Once thought to be little more than blobs of fat inside eukaryotic cells, lipid droplets may in fact provide a first line of defence against invading pathogens, according to evidence published today (October 15) in Science. When a bacterium enters a cell’s cytoplasm, intracellular lipid droplets close in, bringing with them an arsenal of antimicrobial proteins, the research shows.
“This is the first evidence that there’s a direct [immune] mechanism between lipid droplets and intracellular pathogens, and I thought that was just fascinating,” says Stacey Gilk of the University of Nebraska Medical Center who studies microbial pathology and was not involved in the research.
“We’ve known about lipid droplets for over 100 years, but still don’t know much about them,” adds virologist Sue Crawford at Baylor College of Medicine who also did not participate in the study. “This is a fantastic paper,” she says. It “really pinpointed some of the mechanisms by which lipid droplets have an antibacterial function.”
Lipid droplets are a type of organelle that exists in all eukaryotic cells. They are jam-packed full of fats, as the name would suggest, and surrounded by a phospholipid monolayer (as opposed to the classic bilayer membrane surrounding most other organelles). Historically lipid droplets have been thought of as sites for storing excess fats and supplying them when and where needed—for instance, to the mitochondria for energy production. More recently, research has shown that certain cell-invading viruses, bacteria, and parasites exploit these fuel-rich droplets for survival and growth, says Crawford.
But, there’s also evidence that the cell laces lipid droplets with antimicrobial proteins, just as a person might lace cheese with poison to rid their house of invading rodents. Lipid droplets in mouse cells, for example, contain the antiviral compound viperin and a protein involved in activating the immune response against foreign antigens, while those in fruit fly cells contain proteins with antibacterial properties.
The new study, from University of Barcelona cell biologist Albert Pol and colleagues, adds to this evidence, showing definitively that lipid droplets in mammalian cells can contain a wealth of immune proteins and have antibacterial activity against a number of bacterial species.
The team simulated a bacterial infection in live mice by injecting the animals with lipopolysaccharide (LPS), a bacterial molecule that stimulates the innate immune response.

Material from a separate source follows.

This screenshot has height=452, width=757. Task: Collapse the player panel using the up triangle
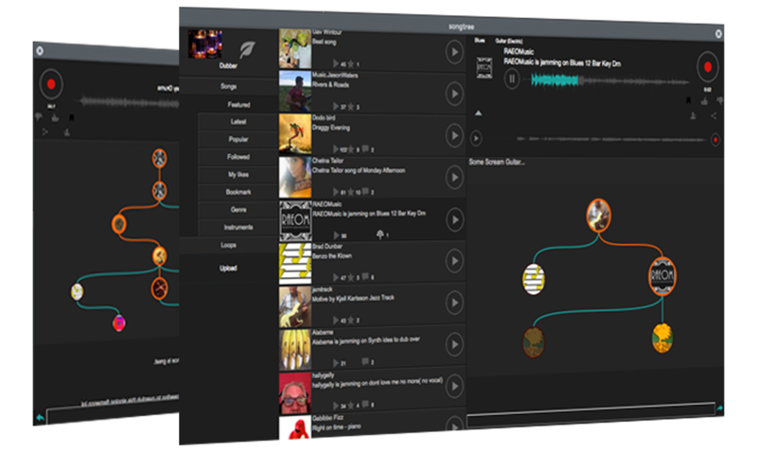477,113
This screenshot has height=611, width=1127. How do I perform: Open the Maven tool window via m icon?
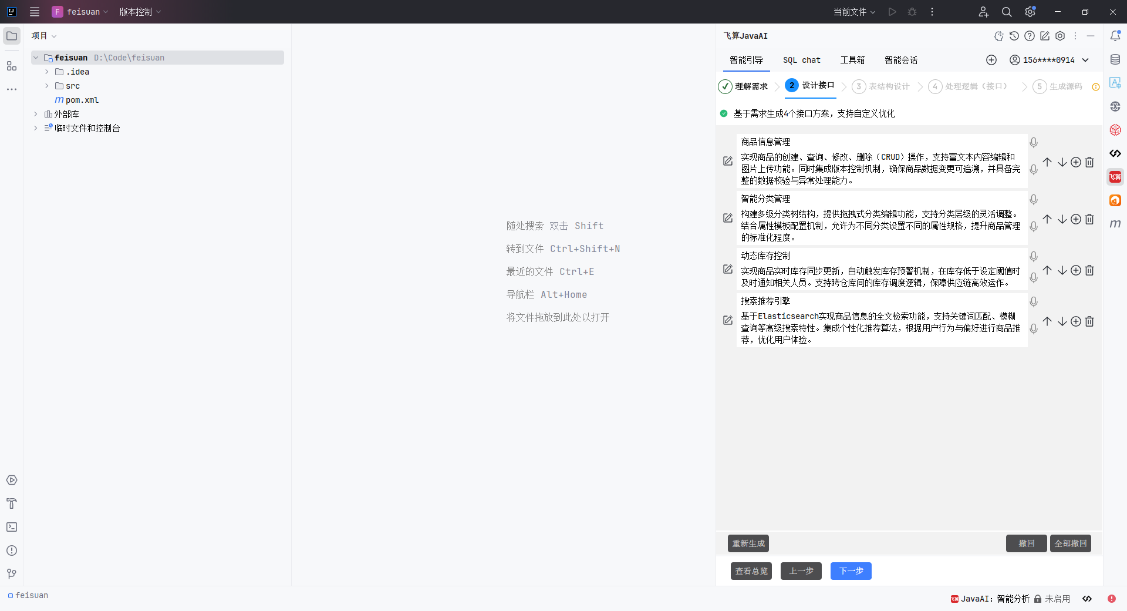point(1116,224)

This led to an increase in the number of lipid droplets within cells of the animals’ liver, explains Marta Bosch, a postdoctoral researcher in the laboratory of Pol.
Lipid droplets isolated from these animals, or from saline-injected, control animals, could inhibit the growth of E. coli in vitro, but the antibacterial capacity of the LPS-induced droplets was significantly more potent. This indicates that immune signals driven by LPS might prime the droplets for antibacterial action, the team argues. Lipid droplets isolated from mice with an actual bacterial infection had similar antibacterial potency to those of LPS-treated animals.
The team also analyzed the protein content of the lipid droplets from LPS-treated and control animals, and found that LPS treatment reduced the amount of proteins involved in lipid metabolism and boosted levels of innate immune factors such as cathelicidin, a broad-spectrum antimicrobial protein.
Cathelicidin was also present on the lipid droplets of human macrophages, the team showed, and when these cells were infected with E. coli, the droplets increased in number and appeared to localize with the bacteria. When the macrophages were incubated with fatty acids to boost lipid droplet abundance prior to infection, they were better able to inhibit E. coli growth.
Such antibacterial capacity was impaired in macrophages where cathelicidin production was switched off, but enhanced in cells engineered to have higher levels of cathelicidin in their lipid droplets. Indeed, cells with enhanced cathelicidin were more effective than control cells at reducing the growth of E. coli, Listeria monocytogenes, and methicillin-resistant Staphylococcus aureus.
“Since most studies thus far demonstrate the importance of lipid droplets in the context of pathogen-mediated exploitation. . . the demonstration of lipid droplet antibacterial capacity is exciting and promising,” Minal Mulye a microbiologist and immunologist at Marian University, who was not involved in the work, writes in an email to The Scientist. “This effect should be explored further in different bacterial pathogen infection models,” she adds, “and could eventually be targeted as an alternative antibacterial treatment.”
M. Bosch et al., “Mammalian lipid droplets are innate immune hubs integrating cell metabolism and host defense,” Science, 370:eaay8085, 2020.